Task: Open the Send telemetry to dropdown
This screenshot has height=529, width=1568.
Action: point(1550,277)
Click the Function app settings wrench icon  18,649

...

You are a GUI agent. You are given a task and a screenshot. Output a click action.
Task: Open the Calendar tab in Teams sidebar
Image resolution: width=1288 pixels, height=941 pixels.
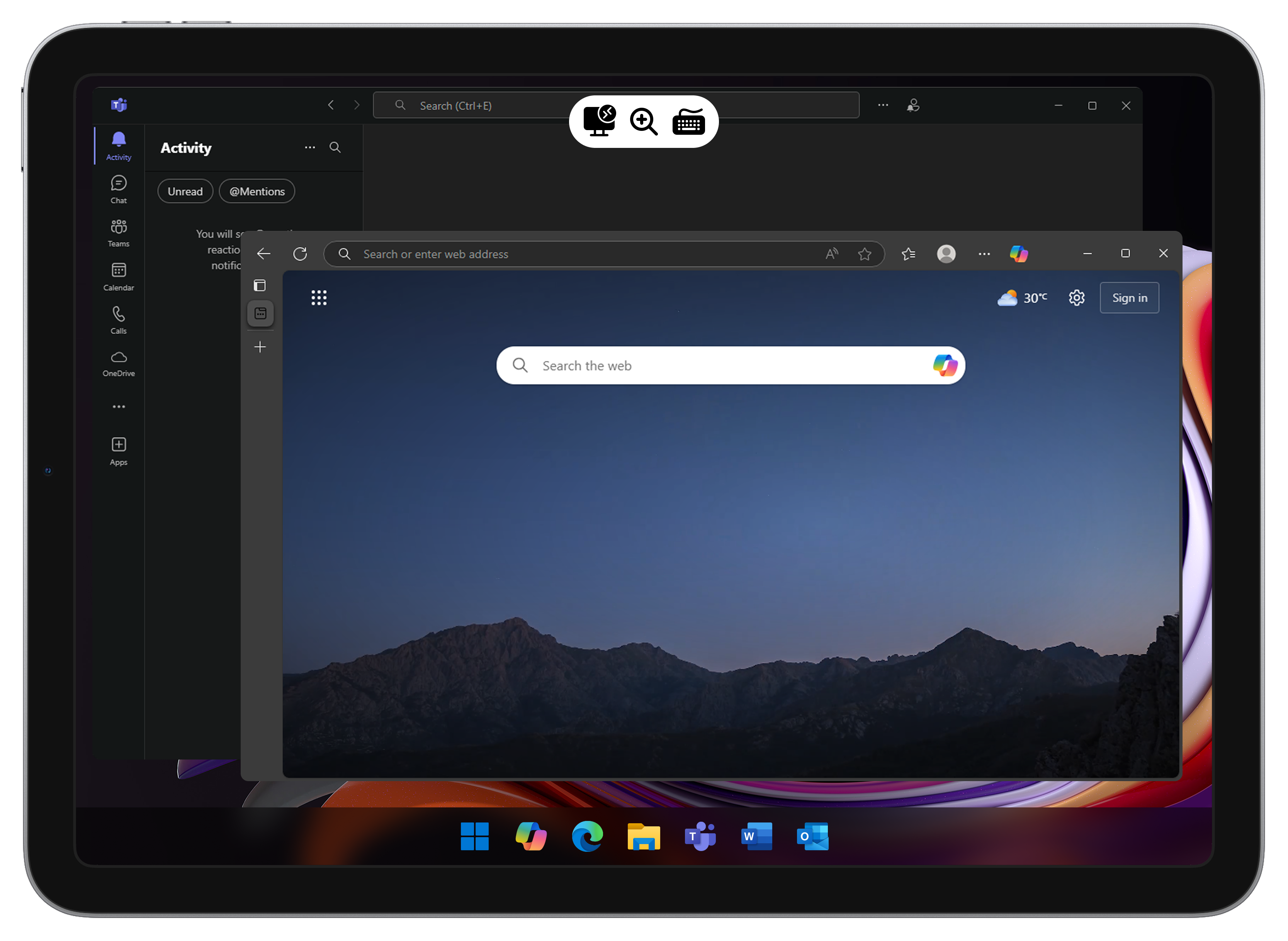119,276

--

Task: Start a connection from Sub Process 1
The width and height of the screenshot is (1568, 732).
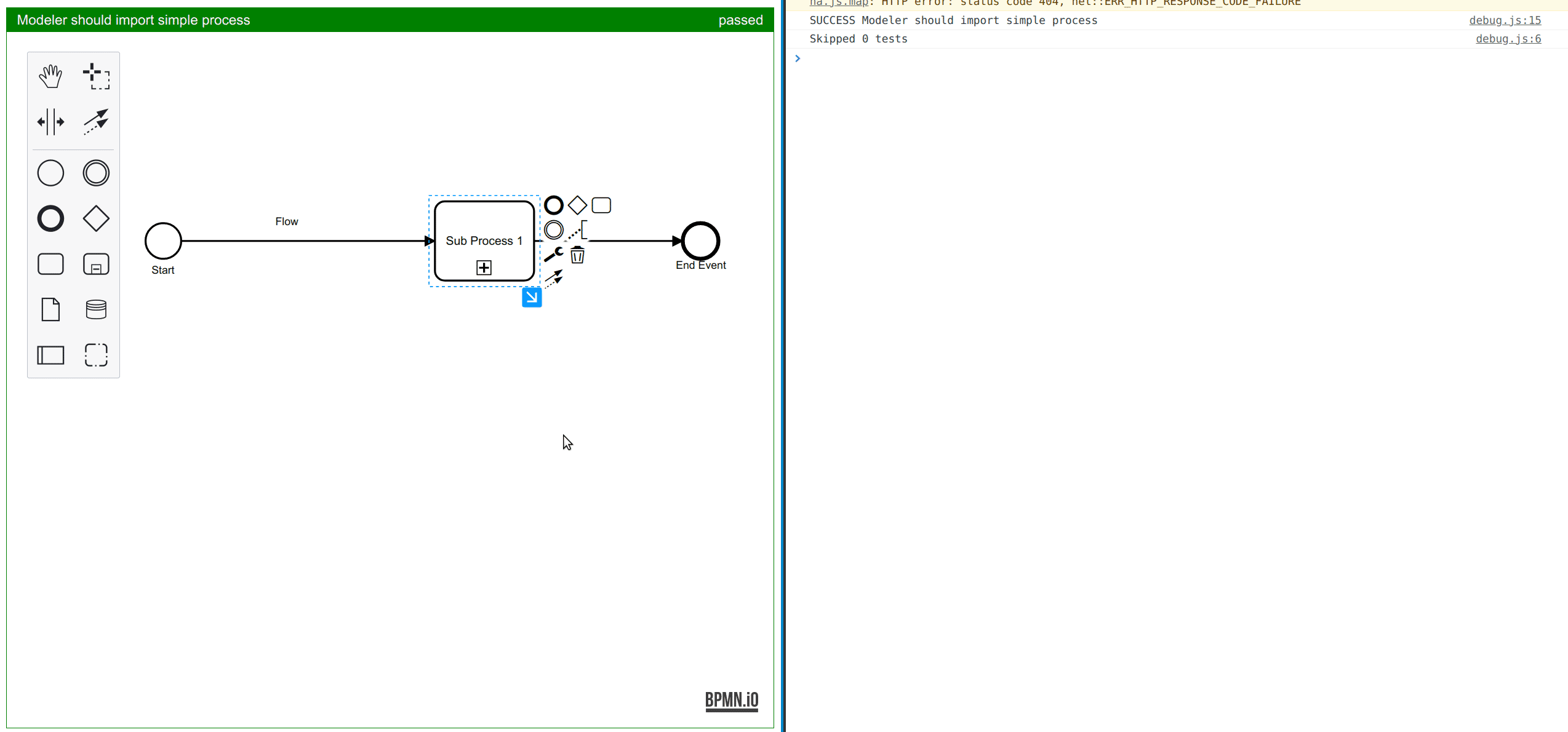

> **EXERCISE AIM**: Copy each line of the preceding material that contains "Open".

> **EXERCISE OUTPUT**:
Task: Open the Send telemetry to dropdown
Task: Open the Calendar tab in Teams sidebar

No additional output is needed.